- [THE TASK] Copy out the data word for word, everything from its first line down to and including the line that contains "coord(1196,652)". Leave the pictures out of your copy.

>> Start RECORDED DATA

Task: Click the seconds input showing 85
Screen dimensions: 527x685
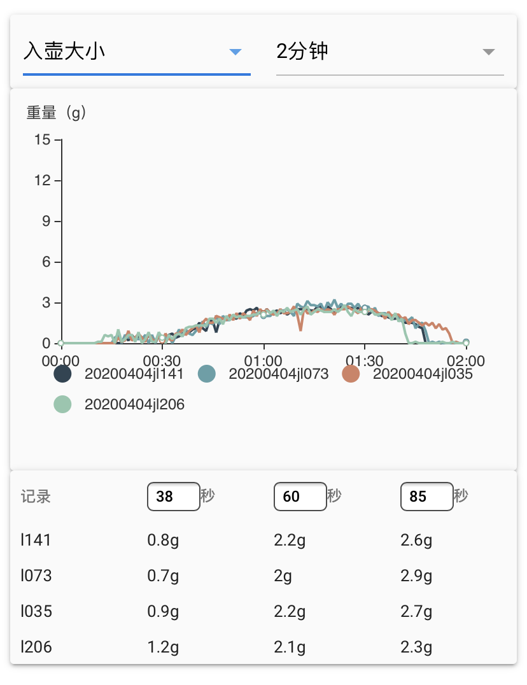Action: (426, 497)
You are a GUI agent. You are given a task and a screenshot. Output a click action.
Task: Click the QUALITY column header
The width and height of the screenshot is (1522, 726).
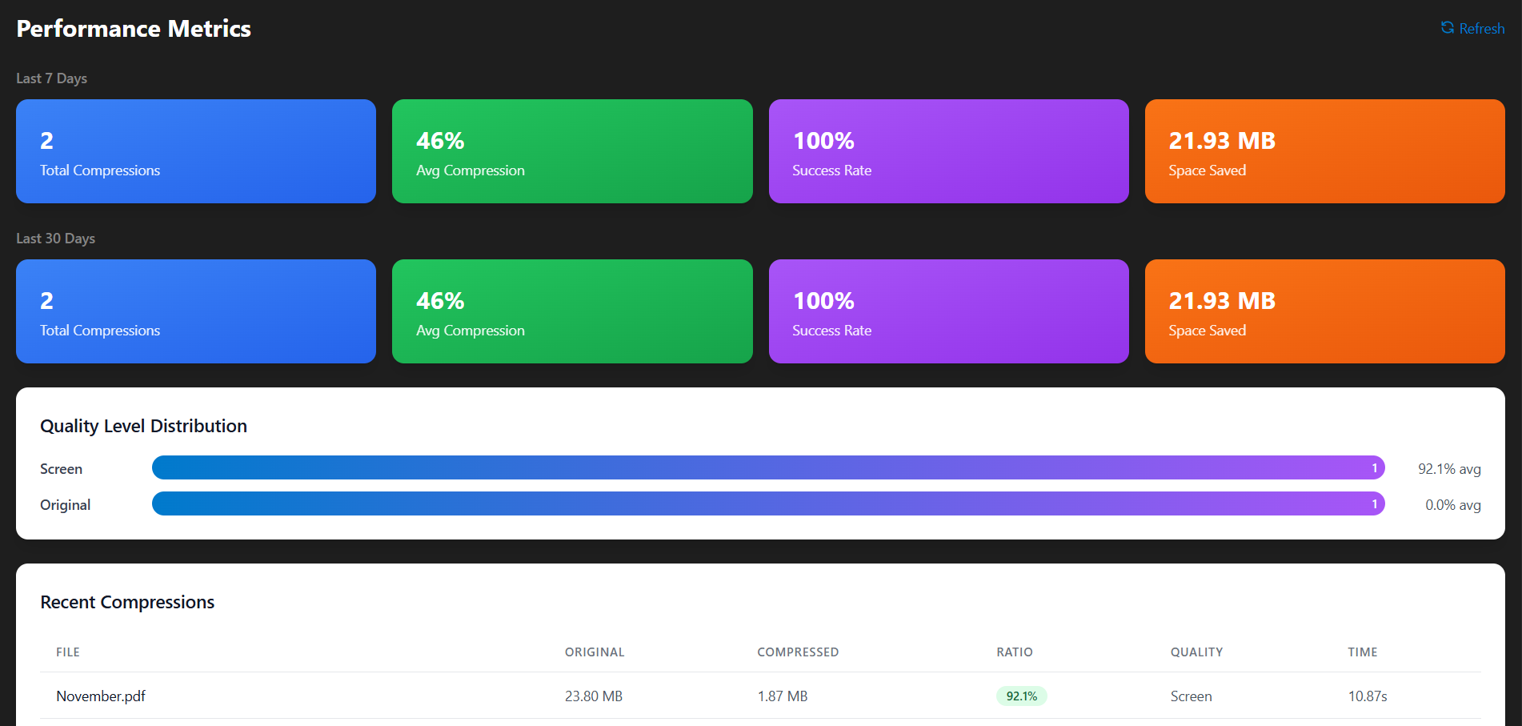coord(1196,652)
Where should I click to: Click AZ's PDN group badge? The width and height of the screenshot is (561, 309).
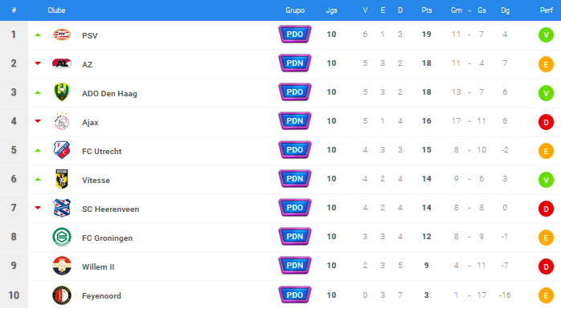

>> End RECORDED DATA

- [THE REPLY]
Task: Click the seconds input showing 85
Screen dimensions: 527x685
Action: (426, 497)
You are a GUI agent. You are given a task and a screenshot. Output a click action.
Task: Click the QUALITY column header
The width and height of the screenshot is (1522, 726).
coord(1196,652)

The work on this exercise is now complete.